The following awards and lectureships will be presented at the San Antonio Breast Cancer Symposium in December:
Joan S. Brugge, PhD, Chair of the Department of Cell Biology at Harvard Medical School, will receive the Susan G. Komen Brinker Award for Scientific Distinction in Basic Research and will deliver the plenary lecture, "Building Upon Advances in Cancer Research to Improve Therapeutic Strategies in the Future."
Mitchell Dowsett, PhD, FMedSci, Professor and Head of the Centre for Molecular Pathology at Royal Marsden Hospital and Institute of Cancer Research, will receive the Susan G. Komen Brinker Award for Scientific Distinction in Clinical Research and will deliver the plenary lecture, "What Relevance Have Hormones for Breast Cancer in the Genomic Era."
The Brinker awards are presented to basic and clinical researchers who have made seminal advances in the fight against breast cancer. In addition, the awards recognize scholars for a specific contribution, a consistent pattern of contributions, or leadership in the field that has had a substantial impact on the fight against breast cancer.
James N. Ingle, MD, Professor of Oncology at Mayo Clinic, will present the William L. McGuire Memorial Lectureship, "Pharmacogenomics in the Quest for Precision Endocrine Therapy on Breast Cancer." The award recognizes his contributions to breast cancer research, and is named after one of the two cofounders of the Symposium, to commemorate that, along with his major role in introducing estrogen receptor assays on breast tumor tissue as a guide to breast cancer treatment decisions.

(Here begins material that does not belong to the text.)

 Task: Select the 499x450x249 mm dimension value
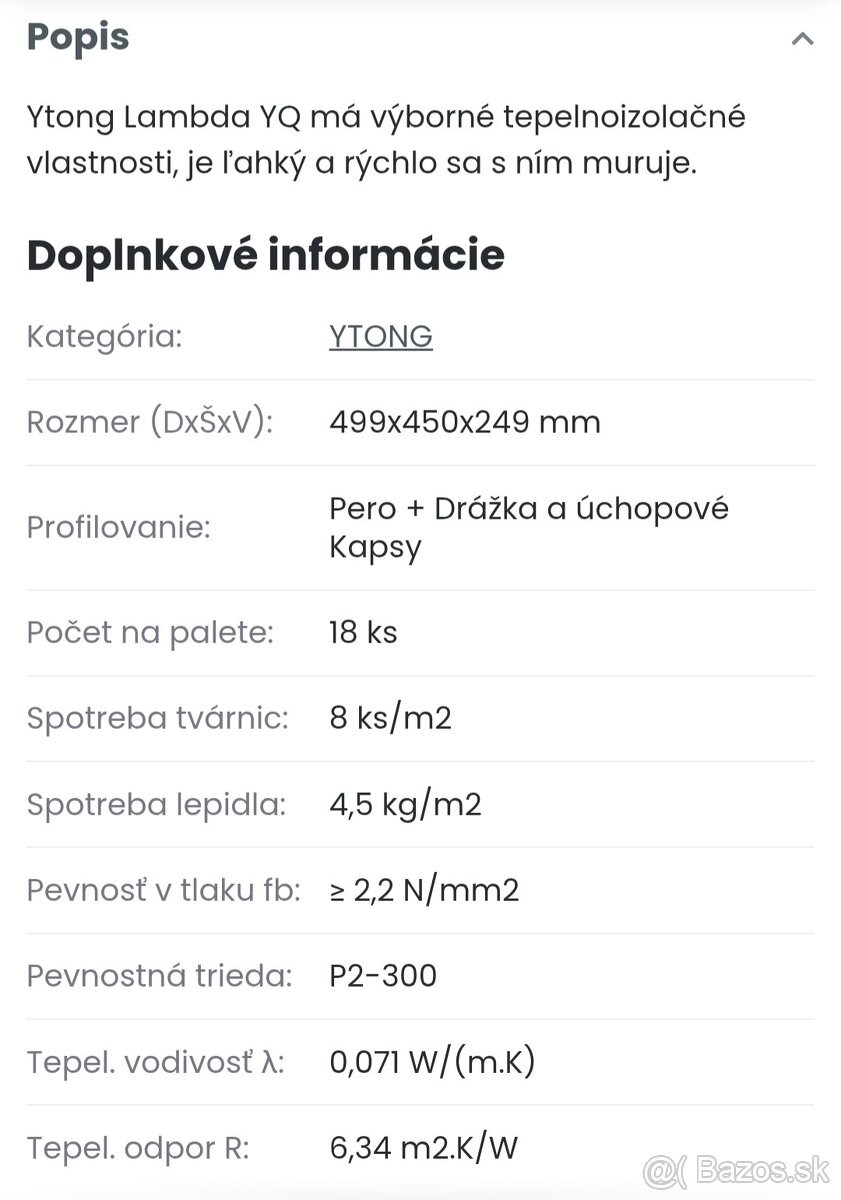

Yibin Kang, PhD, the Warner-Lambert Parke-Davis Professor of Molecular Biology in the Department of Molecular Biology at Princeton University, will receive the American Association for Cancer Research Outstanding Investigator Award for Breast Cancer Research, which recognizes an investigator age 50 or younger whose novel and significant work has had or has the potential to have a far-reaching impact on the etiology, detection, diagnosis, treatment, or prevention of breast cancer. He will present the lecture, "Origin of Metastatic Traits in Breast Cancer."
Mary-Claire King, PhD, Professor of Genome Sciences and of Medicine at the University of Washington and this year's recipient of the Lasker-Koshland Special Achievement Award, will present the AACR Distinguished Lectureship in Breast Cancer Research, which recognizes outstanding science that has inspired or has the potential to inspire new perspectives on the etiology, diagnosis, treatment, or prevention of breast cancer. King will present the lecture, "Genomic Analysis of Inherited Breast and Ovarian Cancer."